**What this exercise asks**:
- A) Summarize the paper summary on spatial epidemics in two sentences.
- B) List every item given under the Findings header in the paper summary on spatial epidemics.
- C) Continue the paper summary on spatial epidemics and local times from the point where it ends.

**Page excerpt**:
Spatial Epidemics and Local Times for Critical Branching Random Walks in Dimensions 2 and 3

TL;DR

This paper studies the critical behavior of spatial epidemic models in 2D and 3D, showing their scaled limits converge to super-Brownian motion or variants, and proves a conjecture about local time processes.

Contribution

It establishes the convergence of epidemic-related measure-valued processes to super-Brownian motion and proves Adler's conjecture on local times for branching random walks.

Findings

Convergence of scaled epidemic processes to super-Brownian motion.

Differentiation between models with and without location-dependent killing.

Proof of Adler's conjecture on local time process convergence.

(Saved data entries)
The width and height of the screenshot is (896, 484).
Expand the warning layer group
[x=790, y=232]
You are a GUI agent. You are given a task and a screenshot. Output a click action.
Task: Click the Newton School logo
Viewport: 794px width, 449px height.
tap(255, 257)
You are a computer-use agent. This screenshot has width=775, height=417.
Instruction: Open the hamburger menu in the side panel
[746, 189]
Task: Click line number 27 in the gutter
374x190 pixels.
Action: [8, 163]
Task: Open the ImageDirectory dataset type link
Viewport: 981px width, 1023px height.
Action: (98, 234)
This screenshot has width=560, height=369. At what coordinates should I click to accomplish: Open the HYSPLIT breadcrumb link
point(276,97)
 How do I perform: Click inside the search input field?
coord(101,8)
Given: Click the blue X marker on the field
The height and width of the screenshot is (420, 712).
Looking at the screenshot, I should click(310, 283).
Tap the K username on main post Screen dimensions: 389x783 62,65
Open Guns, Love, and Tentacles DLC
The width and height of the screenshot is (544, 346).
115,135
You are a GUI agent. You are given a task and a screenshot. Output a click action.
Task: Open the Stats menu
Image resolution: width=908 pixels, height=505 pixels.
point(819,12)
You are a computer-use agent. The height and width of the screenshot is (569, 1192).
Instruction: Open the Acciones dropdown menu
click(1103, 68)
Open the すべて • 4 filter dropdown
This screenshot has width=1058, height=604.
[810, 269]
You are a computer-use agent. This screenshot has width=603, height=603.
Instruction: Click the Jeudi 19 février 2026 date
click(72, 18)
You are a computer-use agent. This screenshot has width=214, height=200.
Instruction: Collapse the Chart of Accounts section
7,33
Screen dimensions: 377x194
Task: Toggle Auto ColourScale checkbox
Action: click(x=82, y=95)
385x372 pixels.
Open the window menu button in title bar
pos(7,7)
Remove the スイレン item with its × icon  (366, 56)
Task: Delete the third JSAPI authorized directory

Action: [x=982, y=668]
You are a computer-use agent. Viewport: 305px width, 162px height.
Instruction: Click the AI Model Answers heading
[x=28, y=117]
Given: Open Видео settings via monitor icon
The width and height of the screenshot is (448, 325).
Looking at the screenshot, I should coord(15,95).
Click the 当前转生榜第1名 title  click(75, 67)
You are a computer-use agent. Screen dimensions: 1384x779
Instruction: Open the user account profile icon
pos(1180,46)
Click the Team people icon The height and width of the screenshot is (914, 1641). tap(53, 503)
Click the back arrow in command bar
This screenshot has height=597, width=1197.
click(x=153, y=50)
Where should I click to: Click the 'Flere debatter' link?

**Results of the tasks**:
- A) The paper studies the critical behavior of spatial epidemic models in 2D and 3D and shows that their scaled limits converge to super-Brownian motion or variants of it. It also proves Adler's conjecture on the convergence of local time processes for branching random walks.

- B)
- Convergence of scaled epidemic processes to super-Brownian motion.
- Differentiation between models with and without location-dependent killing.
- Proof of Adler's conjecture on local time process convergence.

- C)
Abstract

The behavior at criticality of spatial SIR (susceptible/infected/recovered) epidemic models in dimensions two and three is investigated. In these models, finite populations of size N are situated at the vertices of the integer lattice, and infectious contacts are limited to individuals at the same or at neighboring sites. Susceptible individuals, once infected, remain contagious for one unit of time and then recover, after which they are immune to further infection. It is shown that the measure-valued processes associated with these epidemics, suitably scaled, converge, in the large-N limit, either to a standard Dawson-Watanabe process (super-Brownian motion) or to a Dawson-Watanabe process with location-dependent killing, depending on the size of the the initially infected set. A key element of the argument is a proof of Adler's 1993 conjecture that the local time processes associated with branching random walks converge to the local time density process associated with the limiting super-Brownian motion.